Translate

Showing posts with label Jungle Comics. Show all posts
Showing posts with label Jungle Comics. Show all posts

Monday, August 30, 2021

Number 2552: From immortal goddess to everyday queen

Camilla the Jungle Queen was introduced in Jungle Comics #1 (1940), and was seen in that comic book until the publisher, Fiction House, closed shop in 1954. The curious part of this back-of-the-book jungle girl is that she was introduced as one thing, and then became someone else. Don Markstein, in his Toonopedia blog, describes her first appearances as a “knock-off of H. Rider Haggard’s” 19th century Ayesha. ‘She Who Must Be Obeyed,’ who ruled a lost kingdom hidden from European explorers in a previously little-visited part of the world.”

After awhile Camilla had a re-origin, if there is such a word. She became a typical comic book jungle girl, who was descended from an heiress. During those comic book days jungle queens were readily available. Fiction House had a few of its own as regular features of issues of comic books coming off the presses every month. Did anyone wonder why Jumbo Comics had “Sheena the Queen of the Jungle” and Jungle Comics featured “Camilla, the Jungle Queen” in the same line of comic books? Fiction House was its own universe, and each comic they produced had no relationship to the other Fiction House comics. Did anyone care? It is obvious to me why the guys buying these comic books liked beautiful women in abbreviated costumes, and sex appeal was part of the Fiction House appeal.

This entry in the Camilla saga is from Jungle Comics #88 (1947), and is drawn by Fran Hopper, one of the female stars of Fiction House.








  

Friday, March 22, 2019

Number 2315: Camilla: you just gotta have faith

At a later time Camilla, Queen of the Lost Empire, became a typical jungle girl, dressed in a two-piece zebra skin costume, with her origin re-written. But at the time of this early story she was still the Queen of the Lost Empire, and in the episode, having an adventure outside the usual realm of jungle beauties. She and the hunchback, Caredodo, encounter Satan, but first they meet Mephistopheles, the servant of the devil. Satan is portrayed as a two-headed ogre, which I believe is unique for stories featuring the devil.

The story also features the “angel of faith,” who looks like a standard angel with wings. Oh, and I almost forgot to mention that Camilla carves a cross out of stone with her sword. The whole story is based on religious belief, and while comic books sometimes used religious elements in their plots, the plot here hinges on the most potent symbol of the Christian faith.

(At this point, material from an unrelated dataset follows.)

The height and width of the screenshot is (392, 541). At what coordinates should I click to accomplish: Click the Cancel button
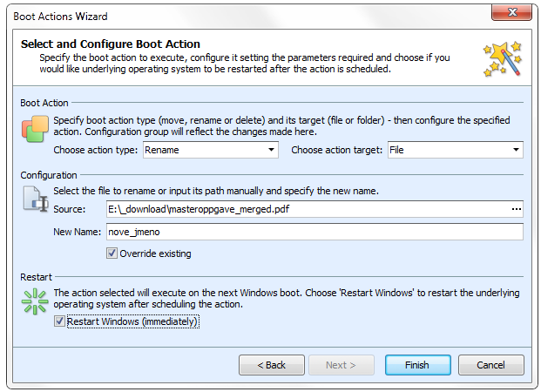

The story appeared in Jungle Comics #7 (1940)> Grand Comics Database credits Bob Powell with the artwork. No writer is listed, but the script bases the usual comic book “magic” on faith in the Christian deity, and for Caredodo a miracle.







Wednesday, October 17, 2018

Number 2247: Fantomah’s secret pit of jungle horrors

Here we go again into the mind of Fletcher Hanks, who had a vengeful view of good vs evil. And characters. And his artwork.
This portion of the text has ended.